Probability Flashcards
Empirical probability
An empirical probability is established by analyzing past data.
A priori probability
An a priori probability is determined using a formal reasoning and inspection process.
Subjective probability
A subjective probability is the least formal method of developing probabilities and involves the use of personal judgment.
Odds (in favor of)
odds in favor of = (# of favorable outcomes)/(# of unfavorable outcomes)
Odds (against)
Odds against = (# of unfavorable outcomes)/(# of favorable outcomes)
Unconditional probability
Unconditional probability (a.k.a. marginal probability) refers to the probability of an event regardless of the past or future occurrence of other events.
Conditional probability
A conditional probability is one where the occurrence of one event affects the probability of the occurrence of another event. For example, we might be concerned with the probability of a recession given that the monetary authority increases interest rates. This is a conditional probability.
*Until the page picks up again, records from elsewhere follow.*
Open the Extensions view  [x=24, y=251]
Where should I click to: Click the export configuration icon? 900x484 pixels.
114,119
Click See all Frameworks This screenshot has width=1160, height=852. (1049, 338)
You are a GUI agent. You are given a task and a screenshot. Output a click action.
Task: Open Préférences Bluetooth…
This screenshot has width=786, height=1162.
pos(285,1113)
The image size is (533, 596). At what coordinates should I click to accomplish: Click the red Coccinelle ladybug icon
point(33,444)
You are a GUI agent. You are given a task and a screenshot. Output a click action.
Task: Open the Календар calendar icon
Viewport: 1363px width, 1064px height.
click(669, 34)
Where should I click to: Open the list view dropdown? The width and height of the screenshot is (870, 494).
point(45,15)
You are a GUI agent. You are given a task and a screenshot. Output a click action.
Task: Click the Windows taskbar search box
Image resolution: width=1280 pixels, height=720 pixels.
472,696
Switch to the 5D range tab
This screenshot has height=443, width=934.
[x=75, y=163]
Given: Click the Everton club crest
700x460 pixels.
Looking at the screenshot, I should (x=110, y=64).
The key word to watch for here is “given.”
Multiplication rule of probability
The multiplication rule of probability is used to determine the joint probability of two events:
P(AB) = P(A | B) × P(B)
Addition rule of probability
The addition rule of probability is used to determine the probability that at least one of two events will occur:
P(A or B) = P(A) + P(B) − P(AB)
Total probability rule
The total probability rule is used to determine the unconditional probability of an event, given conditional probabilities:
P(A) = P(A | B1)P(B1) + P(A | B2)P(B2) + … + P(A | BN)*P(BN)
where B1, B2,…BN is a mutually exclusive and exhaustive set of outcomes.
Joint probability
The joint probability of two events is the probability that they will both occur.
P(AB) = P(A | B) × P(B)